Parenting Beta: Mental Health in Youth Competitive Climbing - Sender One Climbing
Words by Jane Chin, Ph.D.

I want to address an often-ignored aspect in kids participating in competitive sports: young athletes' emotional and mental health. As with many sports, a major factor in climbing performance is the athlete’s mentality. Too much pressure, and the climber may crack. Too little, and the climber may lose focus and motivation.

...youth athletes will get the sense that "comp day can be equal parts high-pressure excitement and simply a good time."

As a parent of a young climber, I struggle between encouraging my son, Jaden, to his potential versus pushing him too hard.  Given that my husband and I also climb, we easily fall into the trap of fixating on grades.The sentence, "You have to start climbing V5 problems to be competitive" has actually come out of my mouth, when I could have identified specific skills in a difficult problem and encouraged Jaden to practice those skills. I want Jaden to "have fun and relax" at a competition, but alternatively, I want him to "take this seriously" so he will perform his best.

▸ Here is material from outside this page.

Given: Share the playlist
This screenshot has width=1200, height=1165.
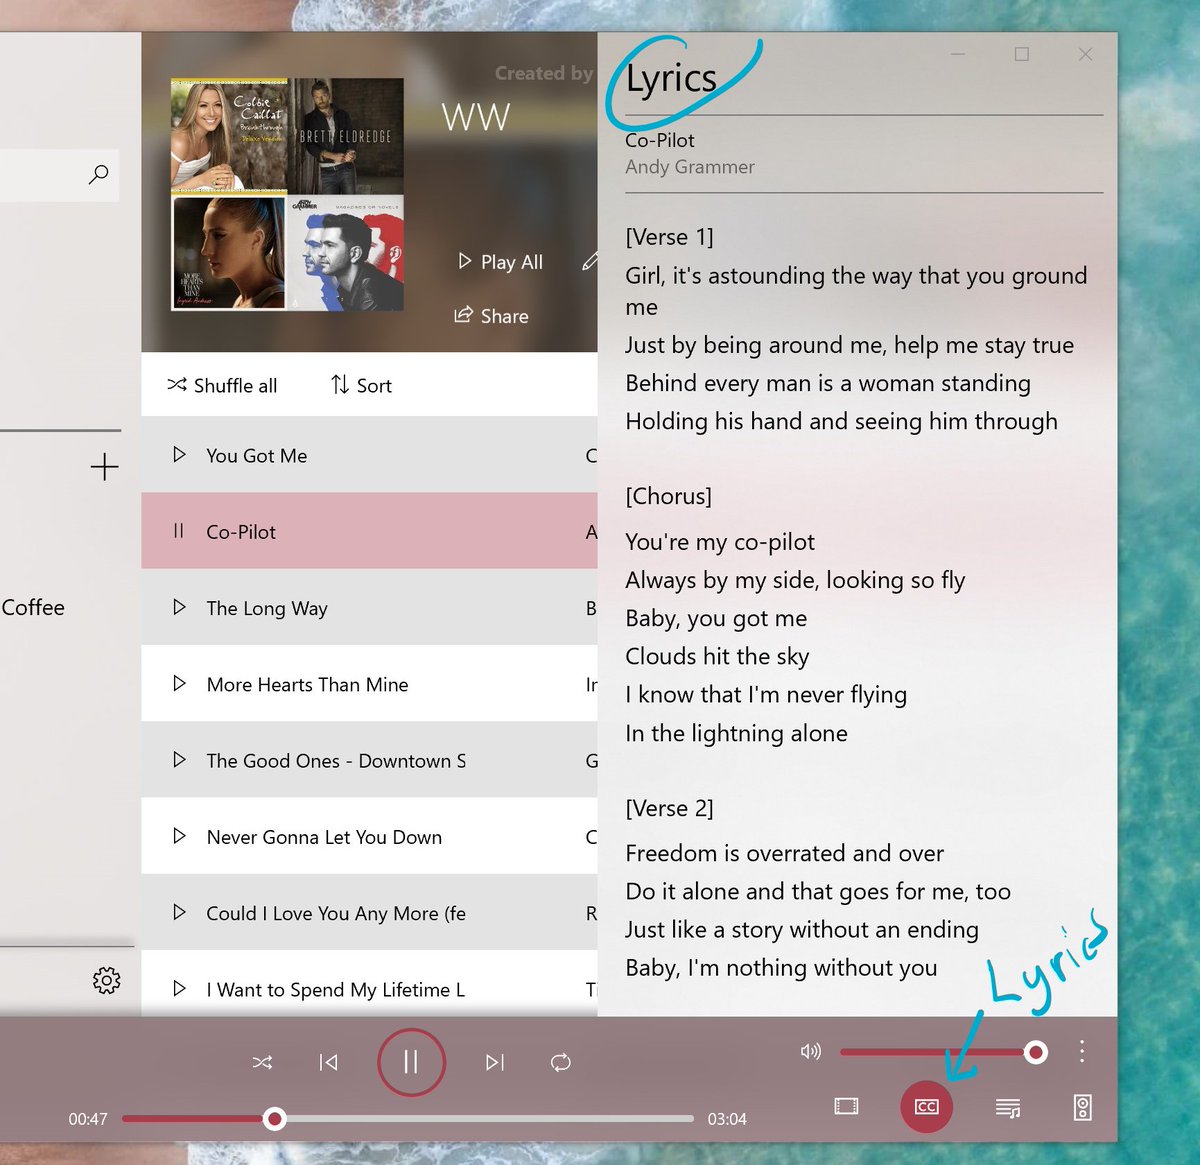Looking at the screenshot, I should point(491,315).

Udo Neumann wrote about training children who climb in his Art of Bouldering. Udo is the coach of the German Bouldering Team and shares training videos of the national team that includes Julie Wurm, Jan Jojer, and Monika Retschy. In a section on child development, Udo discouraged "grade-oriented climbing" because this puts children under pressure that can impact their overall well-being. For those parents and coaches who encourage children into climbing as a serious sport, Udo's approach is "a way that doesn't leave them either injured or disillusioned and out of sport for good at 13 or 14." Instead of fixating on immediate results, parents and coaches can focus on what actually matters: intention and consistency.  Udo states that training is a long term commitment: "Ultimately, sustained success comes from training and performing well over the long term rather than winning in the short term."